Re: svn commit: r265472 - head/bin/dd

2014-05-07 Thread Jilles Tjoelker
On Wed, May 07, 2014 at 12:10:31PM -0600, Alan Somers wrote:
 On Tue, May 6, 2014 at 9:47 PM, Bruce Evans b...@optusnet.com.au wrote:
  On Tue, 6 May 2014, Alan Somers wrote:
 
  Log:
   dd(1) uses gettimeofday(2) to compute the throughput statistics.
  However,
   gettimeofday returns the system clock, which may jump forward or back,
   especially if NTP is in use.  If the time jumps backwards, then dd will
  see
   negative elapsed time, round it up to 1usec, and print an absurdly fast
   transfer rate.
 
   The solution is to use clock_gettime(2) with CLOCK_MONOTONIC_PRECISE as
  the
   clock_id.  That clock advances steadily, regardless of changes to the
  system
   clock.
 
   Reviewed by:   delphij
   MFC after: 3 days
   Sponsored by:  Spectra Logic
  ...
 
  Modified: head/bin/dd/dd.c
 
  ==
  --- head/bin/dd/dd.cTue May  6 22:04:50 2014(r265471)
  +++ head/bin/dd/dd.cTue May  6 22:06:39 2014(r265472)
  @@ -50,7 +50,6 @@ __FBSDID($FreeBSD$);
  #include sys/conf.h
  #include sys/disklabel.h
  #include sys/filio.h
  -#include sys/time.h
 
  #include ctype.h
  #include err.h
  @@ -61,6 +60,8 @@ __FBSDID($FreeBSD$);
  #include stdio.h
  #include stdlib.h
  #include string.h
  +#include sysexits.h

  Use of sysexits.h is a style bug.  It is not used in BSD or KNF code
  like dd used to be.

 sysexits.h is recommended by the err(3) man page.  Is that
 recommendation meant to apply selectively, or is it obsolete, or is
 some sort of edit war being waged by man page authors?

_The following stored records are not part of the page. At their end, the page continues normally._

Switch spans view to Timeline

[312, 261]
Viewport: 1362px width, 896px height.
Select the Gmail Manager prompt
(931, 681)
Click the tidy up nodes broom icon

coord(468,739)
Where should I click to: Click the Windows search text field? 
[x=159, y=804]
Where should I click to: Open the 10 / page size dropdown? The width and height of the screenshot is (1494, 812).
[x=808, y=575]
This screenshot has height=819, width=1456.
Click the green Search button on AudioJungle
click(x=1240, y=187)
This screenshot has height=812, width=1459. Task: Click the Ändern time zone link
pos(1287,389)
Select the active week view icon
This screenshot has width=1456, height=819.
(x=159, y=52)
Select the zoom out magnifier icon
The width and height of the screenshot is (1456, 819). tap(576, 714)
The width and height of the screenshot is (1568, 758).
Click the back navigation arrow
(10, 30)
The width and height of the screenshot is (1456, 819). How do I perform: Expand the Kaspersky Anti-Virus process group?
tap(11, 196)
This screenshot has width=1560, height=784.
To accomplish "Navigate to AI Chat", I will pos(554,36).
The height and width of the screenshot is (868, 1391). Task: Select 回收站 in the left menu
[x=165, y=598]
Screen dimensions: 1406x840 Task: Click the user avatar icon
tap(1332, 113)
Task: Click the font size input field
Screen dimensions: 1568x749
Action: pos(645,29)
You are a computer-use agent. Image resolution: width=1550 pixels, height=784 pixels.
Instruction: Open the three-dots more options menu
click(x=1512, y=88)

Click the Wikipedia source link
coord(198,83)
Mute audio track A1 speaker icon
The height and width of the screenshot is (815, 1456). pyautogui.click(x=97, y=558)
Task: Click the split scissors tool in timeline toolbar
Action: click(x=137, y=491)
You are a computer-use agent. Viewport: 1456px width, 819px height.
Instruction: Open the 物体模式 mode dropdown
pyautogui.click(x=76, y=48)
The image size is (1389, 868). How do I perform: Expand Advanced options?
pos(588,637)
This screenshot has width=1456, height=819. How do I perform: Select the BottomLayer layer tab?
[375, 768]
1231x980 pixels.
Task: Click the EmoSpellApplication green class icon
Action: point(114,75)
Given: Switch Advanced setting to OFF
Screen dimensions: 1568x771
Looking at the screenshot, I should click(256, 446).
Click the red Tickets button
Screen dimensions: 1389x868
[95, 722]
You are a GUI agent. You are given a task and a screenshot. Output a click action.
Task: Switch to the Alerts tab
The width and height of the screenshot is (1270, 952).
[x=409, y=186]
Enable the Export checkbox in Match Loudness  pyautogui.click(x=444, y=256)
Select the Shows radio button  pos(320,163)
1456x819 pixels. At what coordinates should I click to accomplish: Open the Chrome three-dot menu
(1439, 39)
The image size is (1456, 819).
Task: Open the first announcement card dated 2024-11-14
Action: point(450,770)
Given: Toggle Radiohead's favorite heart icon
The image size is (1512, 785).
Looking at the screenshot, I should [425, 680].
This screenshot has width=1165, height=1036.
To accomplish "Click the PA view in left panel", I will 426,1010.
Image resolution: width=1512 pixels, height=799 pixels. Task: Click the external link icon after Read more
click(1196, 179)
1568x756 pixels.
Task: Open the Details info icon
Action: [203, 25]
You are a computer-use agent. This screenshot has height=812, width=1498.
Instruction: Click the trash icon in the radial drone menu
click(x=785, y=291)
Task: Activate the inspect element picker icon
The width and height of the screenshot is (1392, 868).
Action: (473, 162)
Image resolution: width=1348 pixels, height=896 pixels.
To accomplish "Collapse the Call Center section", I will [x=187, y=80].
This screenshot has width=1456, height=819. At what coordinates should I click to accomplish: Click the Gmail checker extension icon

The recommendation for sysexits.h was incompletely removed, yes.

 [snip]
  -   st.start = tv.tv_sec + tv.tv_usec * 1e-6;
  +   if (clock_gettime(CLOCK_MONOTONIC_PRECISE, tv))
  +   err(EX_OSERR, clock_gettime);
 [snip]
  +   st.start = tv.tv_sec + tv.tv_nsec * 1.0e-9;
  }

The floating point addition starts losing precision after 8388608
seconds (slightly more than 97 days, a plausible uptime for a server).
It is better to subtract the timespecs to avoid this issue.

With microseconds, the precision of a double is sufficient for 272
years, so that calculation is probably acceptable.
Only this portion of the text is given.